Google Translate recently celebrated 10 years of existence. There’s no dispute that its accuracy has increased as it’s gone from supporting a handful of languages to more than 103, but how accurate is Google Translate today? Can you rely on the results when communicating with someone in a foreign language?
Neural Machine Translation: Google’s Latest Translation Technology
Google Translate and other types of translation software have come a long way in fluency by translating whole sentences at a time rather than translating piece by piece. This is important because the meaning of words can change depending on the context. With a broader context, Google Translate can determine the most relevant translation. From there, it actually rearranges and adjusts the translation to sound more like a fluent speaker using Google’s new Neural Machine Translation.
Announced in 2016, this update produces smoother translated paragraphs and articles based on a computer system that learns over time. Right now, Neural Machine Translation is in place for eight language pairs representing more than one-third of the world’s population and over one-third of Google Translate queries.
The new technology is so accurate, in fact, that researchers called the results “unsettling” in an interview with MIT Technology Review.
If you’re using Google Translate to translate to or from English and Spanish, French, German, or other languages that now use Neural Machine Translation, you can expect better translation results than before.

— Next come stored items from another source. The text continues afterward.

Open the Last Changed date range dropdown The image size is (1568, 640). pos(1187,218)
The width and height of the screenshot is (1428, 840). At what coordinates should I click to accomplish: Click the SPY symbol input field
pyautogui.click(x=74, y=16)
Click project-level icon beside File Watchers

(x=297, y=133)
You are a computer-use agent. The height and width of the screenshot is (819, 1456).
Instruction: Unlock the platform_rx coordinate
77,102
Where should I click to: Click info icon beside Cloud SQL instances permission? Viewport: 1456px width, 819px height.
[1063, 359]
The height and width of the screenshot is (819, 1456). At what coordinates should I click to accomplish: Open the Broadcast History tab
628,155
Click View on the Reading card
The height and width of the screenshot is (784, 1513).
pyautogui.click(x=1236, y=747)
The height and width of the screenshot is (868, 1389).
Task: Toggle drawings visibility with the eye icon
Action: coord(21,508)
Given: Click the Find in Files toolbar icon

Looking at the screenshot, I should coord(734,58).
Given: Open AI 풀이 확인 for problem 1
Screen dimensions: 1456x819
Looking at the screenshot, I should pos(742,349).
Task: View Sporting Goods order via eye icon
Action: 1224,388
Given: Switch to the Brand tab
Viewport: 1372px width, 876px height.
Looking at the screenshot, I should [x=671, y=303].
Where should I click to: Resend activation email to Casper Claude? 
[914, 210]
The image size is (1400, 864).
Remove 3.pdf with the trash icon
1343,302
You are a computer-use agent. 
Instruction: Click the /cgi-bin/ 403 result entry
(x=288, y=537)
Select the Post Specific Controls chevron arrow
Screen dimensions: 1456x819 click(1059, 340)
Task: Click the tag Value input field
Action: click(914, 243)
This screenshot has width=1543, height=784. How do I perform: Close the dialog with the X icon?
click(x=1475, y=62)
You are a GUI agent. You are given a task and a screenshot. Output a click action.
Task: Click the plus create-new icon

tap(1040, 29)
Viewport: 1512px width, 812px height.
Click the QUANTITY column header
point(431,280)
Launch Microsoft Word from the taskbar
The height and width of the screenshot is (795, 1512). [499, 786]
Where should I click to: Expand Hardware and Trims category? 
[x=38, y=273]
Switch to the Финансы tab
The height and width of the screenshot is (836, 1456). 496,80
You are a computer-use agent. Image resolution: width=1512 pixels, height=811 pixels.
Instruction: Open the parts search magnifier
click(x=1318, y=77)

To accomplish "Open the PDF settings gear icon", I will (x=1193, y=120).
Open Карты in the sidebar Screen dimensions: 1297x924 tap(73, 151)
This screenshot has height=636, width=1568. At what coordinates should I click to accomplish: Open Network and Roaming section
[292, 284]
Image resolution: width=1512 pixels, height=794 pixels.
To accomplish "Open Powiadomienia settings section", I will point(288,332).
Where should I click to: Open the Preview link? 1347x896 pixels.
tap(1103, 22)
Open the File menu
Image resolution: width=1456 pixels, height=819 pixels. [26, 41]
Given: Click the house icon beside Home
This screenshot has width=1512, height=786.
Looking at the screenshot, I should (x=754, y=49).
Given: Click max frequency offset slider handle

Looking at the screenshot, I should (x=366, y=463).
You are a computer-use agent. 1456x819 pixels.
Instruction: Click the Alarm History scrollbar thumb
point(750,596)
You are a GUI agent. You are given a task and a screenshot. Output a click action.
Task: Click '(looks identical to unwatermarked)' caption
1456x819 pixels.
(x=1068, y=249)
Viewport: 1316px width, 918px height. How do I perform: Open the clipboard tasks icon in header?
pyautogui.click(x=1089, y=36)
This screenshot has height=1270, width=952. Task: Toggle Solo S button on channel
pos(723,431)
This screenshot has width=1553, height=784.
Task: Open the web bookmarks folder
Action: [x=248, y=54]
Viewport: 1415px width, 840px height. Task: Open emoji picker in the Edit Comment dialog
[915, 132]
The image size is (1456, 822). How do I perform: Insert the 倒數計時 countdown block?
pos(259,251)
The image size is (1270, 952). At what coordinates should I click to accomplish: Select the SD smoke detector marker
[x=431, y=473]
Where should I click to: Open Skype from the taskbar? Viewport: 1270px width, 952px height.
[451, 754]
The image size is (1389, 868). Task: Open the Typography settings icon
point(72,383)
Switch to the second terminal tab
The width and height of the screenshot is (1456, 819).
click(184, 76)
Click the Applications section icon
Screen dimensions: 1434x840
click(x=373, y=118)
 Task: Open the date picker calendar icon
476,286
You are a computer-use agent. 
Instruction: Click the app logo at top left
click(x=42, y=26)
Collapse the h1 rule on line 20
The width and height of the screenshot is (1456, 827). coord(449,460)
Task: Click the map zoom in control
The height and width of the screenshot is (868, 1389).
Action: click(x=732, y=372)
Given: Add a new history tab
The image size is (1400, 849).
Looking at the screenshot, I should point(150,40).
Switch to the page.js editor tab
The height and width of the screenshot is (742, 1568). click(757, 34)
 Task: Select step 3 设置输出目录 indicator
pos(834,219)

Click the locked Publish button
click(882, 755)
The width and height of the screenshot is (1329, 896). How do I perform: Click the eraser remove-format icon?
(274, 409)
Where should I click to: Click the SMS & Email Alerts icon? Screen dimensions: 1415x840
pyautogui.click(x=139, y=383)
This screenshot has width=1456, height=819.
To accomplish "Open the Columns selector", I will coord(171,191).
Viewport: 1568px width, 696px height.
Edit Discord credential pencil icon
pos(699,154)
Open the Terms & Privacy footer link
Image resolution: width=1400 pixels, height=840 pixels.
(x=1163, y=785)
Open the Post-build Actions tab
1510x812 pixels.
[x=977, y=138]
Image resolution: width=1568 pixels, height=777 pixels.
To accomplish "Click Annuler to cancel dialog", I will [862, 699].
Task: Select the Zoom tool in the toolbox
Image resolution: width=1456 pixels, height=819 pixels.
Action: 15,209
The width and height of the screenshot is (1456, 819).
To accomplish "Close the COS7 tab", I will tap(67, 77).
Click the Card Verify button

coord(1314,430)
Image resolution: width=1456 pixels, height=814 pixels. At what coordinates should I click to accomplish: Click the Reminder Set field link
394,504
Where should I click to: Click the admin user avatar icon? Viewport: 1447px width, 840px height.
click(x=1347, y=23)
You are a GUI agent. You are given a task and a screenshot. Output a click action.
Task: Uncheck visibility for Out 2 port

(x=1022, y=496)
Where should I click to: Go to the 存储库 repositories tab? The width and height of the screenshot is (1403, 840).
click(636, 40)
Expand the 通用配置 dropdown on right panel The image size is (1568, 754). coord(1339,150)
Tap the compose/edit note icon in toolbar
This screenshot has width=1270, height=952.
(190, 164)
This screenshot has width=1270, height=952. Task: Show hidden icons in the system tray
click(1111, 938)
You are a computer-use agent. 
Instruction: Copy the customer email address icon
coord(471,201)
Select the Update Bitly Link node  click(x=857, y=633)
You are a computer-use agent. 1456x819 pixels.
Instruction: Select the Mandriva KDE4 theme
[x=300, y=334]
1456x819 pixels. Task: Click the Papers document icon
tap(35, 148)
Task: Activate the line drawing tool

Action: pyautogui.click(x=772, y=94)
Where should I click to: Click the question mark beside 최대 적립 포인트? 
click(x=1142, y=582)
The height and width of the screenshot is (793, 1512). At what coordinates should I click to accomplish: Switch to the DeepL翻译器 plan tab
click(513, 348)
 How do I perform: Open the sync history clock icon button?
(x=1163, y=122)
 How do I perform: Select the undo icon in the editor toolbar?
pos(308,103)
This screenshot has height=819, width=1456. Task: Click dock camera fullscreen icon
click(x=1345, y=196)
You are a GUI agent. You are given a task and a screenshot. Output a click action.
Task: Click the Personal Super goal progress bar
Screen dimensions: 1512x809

Where Google Translate Misses
As with any translation tool, there are still plenty of areas where mistakes will be made. For example, the tool still doesn’t have common sense so it can mistranslate a sentence like, “The glass will not fit in the box because it’s too big.” In this case, the tool doesn’t understand which “it” is too big. This can be a problem in languages like Swedish in which nouns have two articles: “en” and “ett.” Swedish requires that adjectives and definitive articles to agree with the noun, so “big” can be “stor” for an en word, “stort” for an ett word, or “stora” for a plural noun. Glass is an ett word (ett glas) but box is an en word (en låda). Google Translate may believe the box is the “it” that is too big and mistranslate “it” and “big.”
Another smaller issue you may run into is the words Translate suggests aren’t commonly used or they don’t quite capture the same meaning. Words may be considered synonyms and used interchangeably by Google Translate, but they certainly don’t have the same meaning. For example, “intoxicated” is a synonym for “happy” or “thrilled,” but it also has another meaning and it may not be the right word in the context of your sentence.
The best way to use Google Translate and get an accurate answer is to use simple sentences free of complex structure. Review your sentence before you hit the translate button. Have you used any slang? Did you use correct grammar and sentence structure? Are there any words or sections that may be unclear, such as the example above with the glass? It also helps to have at least some familiarity with the other language to spot obvious problems you can correct yourself or tweak in your original sentence to improve your results.